A wide, colorfully-printed headband held back long dark waves of hair, and a clean apron covered casual clothes. Her eyes snapped as she pointed toward the broken light, directing her words to the woman at the counter. “Is that your father’s fault?”

  “He’s not even here,” the doctor objected with a laugh.

  “The last time we lost a lightbulb, it was because he was inviting ghosts to live here. I am not interested in running a haunted restaurant.”

  Noah paused, his hand on the door. Last time… ghosts… What?

  “Ghosts?” The boy kneeling on the stool clapped his hands, his balance perfect. “We have a ghost who watches tv with us. She’s nice but she doesn’t like football. Jamie got mad at her ‘cause she kept changing the channel, but then him and Dad went and watched tv downstairs, ‘stead of in the movie room.”

  Noah stopped moving, the door to the restaurant half open.

  “Rose,” the cook agreed with a nod. “She’s all right.” Raising her voice, Maggie added in the direction of the back table, “At least she doesn’t make a mess.”

  The doctor was watching him, Noah realized, with a small smile playing over her lips. She didn’t look worried, not like she thought he was going to freak out again. She wasn’t rushing over to talk him down from some kind of psychotic break. She just looked calmly interested, like she was waiting for his response with amusement and a sort of warm affection that he had done nothing to deserve.

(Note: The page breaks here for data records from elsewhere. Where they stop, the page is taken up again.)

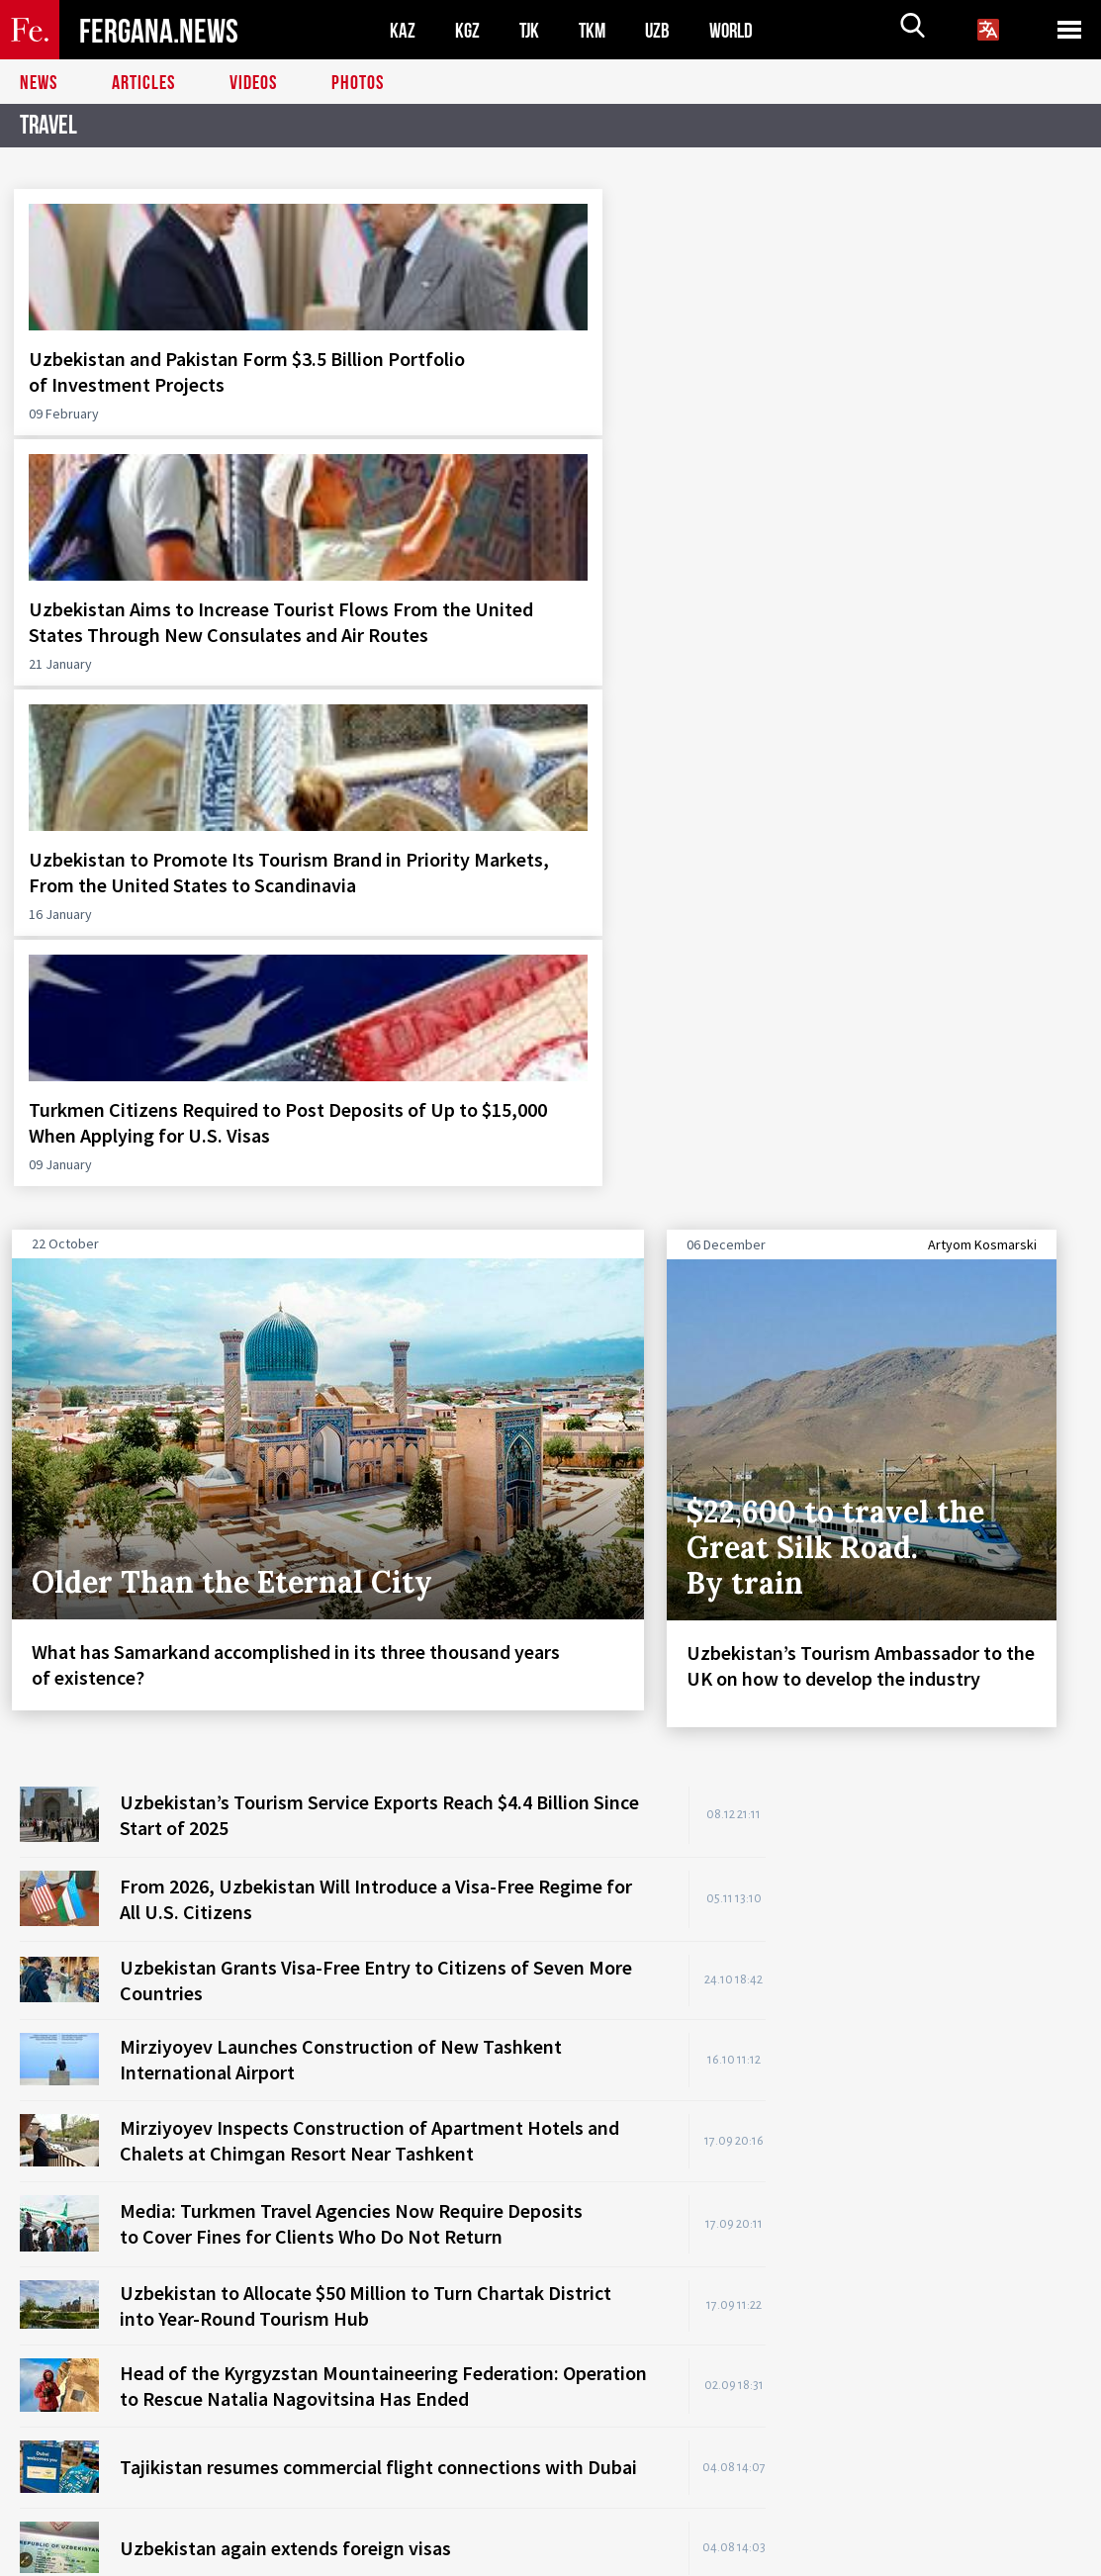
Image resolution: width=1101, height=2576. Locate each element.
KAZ (402, 30)
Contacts (67, 2518)
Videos (253, 84)
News (38, 84)
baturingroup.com (686, 2554)
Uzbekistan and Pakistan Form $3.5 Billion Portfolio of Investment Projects (134, 397)
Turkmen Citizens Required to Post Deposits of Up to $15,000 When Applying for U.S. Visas (958, 410)
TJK (531, 30)
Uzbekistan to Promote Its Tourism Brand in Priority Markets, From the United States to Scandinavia (685, 410)
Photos (357, 84)
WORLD (738, 30)
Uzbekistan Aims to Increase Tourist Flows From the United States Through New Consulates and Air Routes (407, 423)
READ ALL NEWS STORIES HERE (656, 1947)
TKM (596, 30)
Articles (143, 84)
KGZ (468, 30)
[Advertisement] (942, 1242)
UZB (663, 30)
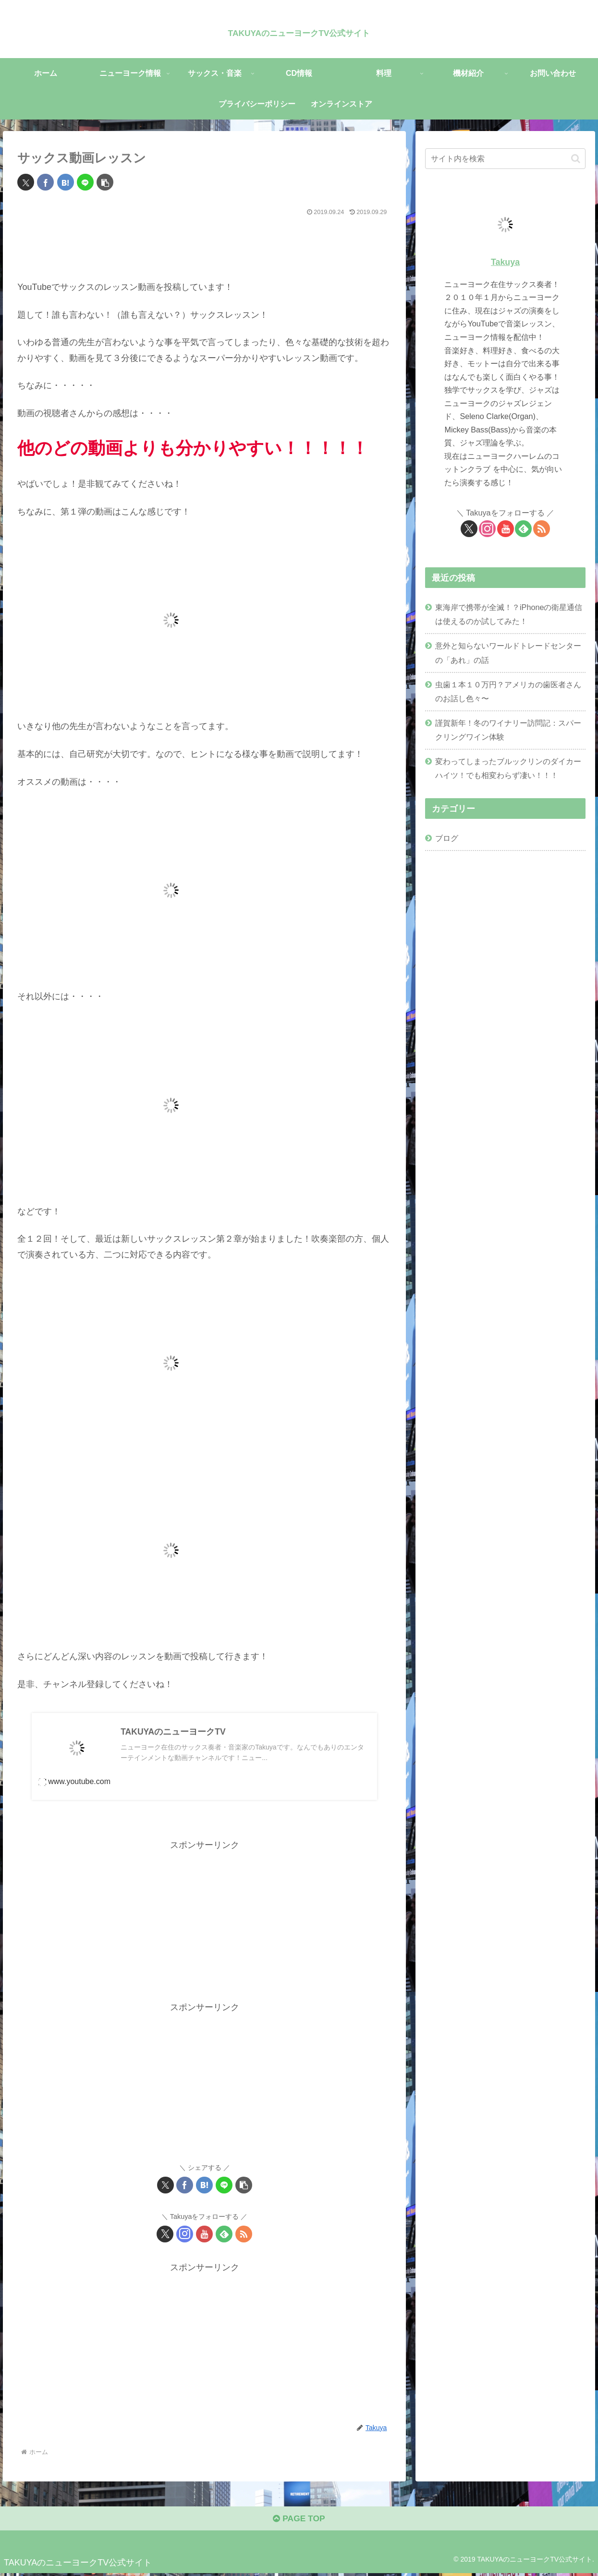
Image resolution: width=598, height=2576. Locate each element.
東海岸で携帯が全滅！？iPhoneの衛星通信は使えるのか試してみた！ (508, 614)
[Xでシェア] (25, 182)
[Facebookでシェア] (45, 182)
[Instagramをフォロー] (184, 2235)
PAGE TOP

  “Don’t try to take the base out while the power’s on, Em,” the cook said. “We can put a new bulb in when we close.” Shaking her head, the cook returned to the kitchen.

  Grace had followed Noah to the door. “You need to go,” she said, her voice urgent. “Leave. I’ll take care of this and catch up with you.”

  “Yeah, all right.” He nodded. But he didn’t move. His brain felt like it was spinning in circles. Dead was dead. Ghosts did not exist.

  Or did they?

  16

  Dillon

  “Go, go, go,” Dillon chanted. He’d herded the other ghosts — at least the ones he could touch — outside the door ahead of him, but Noah had stopped in the doorway. Why was he just standing there? They needed to leave!